From 5dcab7f1ba003c88f703a03693ff1fa9c4430cf4 Mon Sep 17 00:00:00 2001
From: IlyasMoutawwakil <moutawwakil.ilyas.tsi@gmail.com>
Date: Fri, 24 Jan 2025 16:47:24 +0100
Subject: [PATCH 16/26] patch sdpa attention in optimum for now

---
 optimum/exporters/onnx/model_patcher.py | 65 ++++++++++++++++++++++---
 setup.py                                | 12 ++---
 2 files changed, 63 insertions(+), 14 deletions(-)

diff --git a/optimum/exporters/onnx/model_patcher.py b/optimum/exporters/onnx/model_patcher.py
index 9724057202..90615e71bc 100644
--- a/optimum/exporters/onnx/model_patcher.py
+++ b/optimum/exporters/onnx/model_patcher.py
@@ -31,12 +31,15 @@
     from transformers.modeling_attn_mask_utils import AttentionMaskConverter
 if is_transformers_version(">=", "4.36"):
     from transformers.modeling_attn_mask_utils import _prepare_4d_causal_attention_mask_for_sdpa
+if is_transformers_version(">=", "4.43"):
+    from transformers.models.clip.modeling_clip import CLIPAttention, CLIPSdpaAttention
 if is_transformers_version(">=", "4.42"):
     from transformers.cache_utils import SlidingWindowCache, StaticCache
 if is_transformers_version(">=", "4.48"):
+    import transformers.integrations.sdpa_attention
     from transformers.cache_utils import DynamicCache, EncoderDecoderCache
-if is_transformers_version(">=", "4.43"):
-    from transformers.models.clip.modeling_clip import CLIPAttention, CLIPSdpaAttention
+    from transformers.integrations.sdpa_attention import repeat_kv
+
 
 if TYPE_CHECKING:
     from transformers import PreTrainedModel, TFPreTrainedModel
@@ -532,27 +535,74 @@ def _prepare_4d_causal_attention_mask_for_sdpa_patched(
     return attention_mask
 
 
+def patched_sdpa_attention_forward(
+    module: torch.nn.Module,
+    query: torch.Tensor,
+    key: torch.Tensor,
+    value: torch.Tensor,
+    attention_mask: Optional[torch.Tensor],
+    dropout: float = 0.0,
+    scaling: Optional[float] = None,
+    is_causal: Optional[bool] = None,
+    **kwargs,
+) -> Tuple[torch.Tensor, None]:
+    if hasattr(module, "num_key_value_groups"):
+        key = repeat_kv(key, module.num_key_value_groups)
+        value = repeat_kv(value, module.num_key_value_groups)
+    causal_mask = attention_mask
+    if attention_mask is not None:
+        causal_mask = causal_mask[:, :, :, : key.shape[-2]]
+    # SDPA with memory-efficient backend is bugged with non-contiguous inputs and custom attn_mask for some torch versions
+    # Reference: https://github.com/pytorch/pytorch/issues/112577.

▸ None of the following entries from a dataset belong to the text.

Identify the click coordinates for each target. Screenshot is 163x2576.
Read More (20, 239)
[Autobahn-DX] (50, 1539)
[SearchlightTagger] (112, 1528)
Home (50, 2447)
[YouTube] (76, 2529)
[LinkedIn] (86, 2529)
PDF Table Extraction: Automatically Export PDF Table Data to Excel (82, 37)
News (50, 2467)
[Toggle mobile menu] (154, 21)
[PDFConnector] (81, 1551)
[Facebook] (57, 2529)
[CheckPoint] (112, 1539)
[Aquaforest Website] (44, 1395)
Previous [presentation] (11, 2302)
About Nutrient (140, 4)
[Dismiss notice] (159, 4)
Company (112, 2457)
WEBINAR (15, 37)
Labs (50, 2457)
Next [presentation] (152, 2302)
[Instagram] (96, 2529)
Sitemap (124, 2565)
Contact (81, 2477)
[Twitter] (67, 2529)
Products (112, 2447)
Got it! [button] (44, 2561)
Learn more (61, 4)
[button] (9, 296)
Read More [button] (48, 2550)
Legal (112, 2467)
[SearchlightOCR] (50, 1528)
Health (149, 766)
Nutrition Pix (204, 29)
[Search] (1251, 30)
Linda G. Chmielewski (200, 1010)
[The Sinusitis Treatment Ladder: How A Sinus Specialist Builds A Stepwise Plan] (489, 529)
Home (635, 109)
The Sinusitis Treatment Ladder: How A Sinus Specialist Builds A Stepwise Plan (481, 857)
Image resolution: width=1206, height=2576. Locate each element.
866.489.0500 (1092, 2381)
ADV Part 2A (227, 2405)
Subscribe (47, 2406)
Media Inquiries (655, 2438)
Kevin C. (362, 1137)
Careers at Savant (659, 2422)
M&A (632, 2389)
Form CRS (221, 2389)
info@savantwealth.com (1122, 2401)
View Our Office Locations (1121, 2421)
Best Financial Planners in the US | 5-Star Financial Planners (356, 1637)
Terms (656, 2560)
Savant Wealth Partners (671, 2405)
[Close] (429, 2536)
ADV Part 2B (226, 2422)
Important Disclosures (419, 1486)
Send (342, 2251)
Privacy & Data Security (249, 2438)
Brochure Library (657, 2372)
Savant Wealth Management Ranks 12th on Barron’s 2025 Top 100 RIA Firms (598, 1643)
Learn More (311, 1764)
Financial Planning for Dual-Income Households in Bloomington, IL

+    query = query.contiguous()
+    key = key.contiguous()
+    value = value.contiguous()
+    # We dispatch to SDPA's Flash Attention or Efficient kernels via this `is_causal` if statement instead of an inline conditional assignment
+    # in SDPA to support both torch.compile's dynamic shapes and full graph options. An inline conditional prevents dynamic shapes from compiling.
+    if is_causal is None:
+        is_causal = causal_mask is None and query.shape[2] > 1
+
+    # Shapes (e.g. query.shape[2]) are tensors during jit tracing, resulting in `is_causal` being a tensor.
+    # We convert it to a bool for the SDPA kernel that only accepts bools.
+    if torch.jit.is_tracing() and isinstance(is_causal, torch.Tensor):
+        is_causal = is_causal.item()
+
+    attn_output = torch.nn.functional.scaled_dot_product_attention(
+        query,
+        key,
+        value,
+        attn_mask=causal_mask,
+        dropout_p=dropout,
+        scale=scaling,
+        is_causal=is_causal,
+    )
+    attn_output = attn_output.transpose(1, 2).contiguous()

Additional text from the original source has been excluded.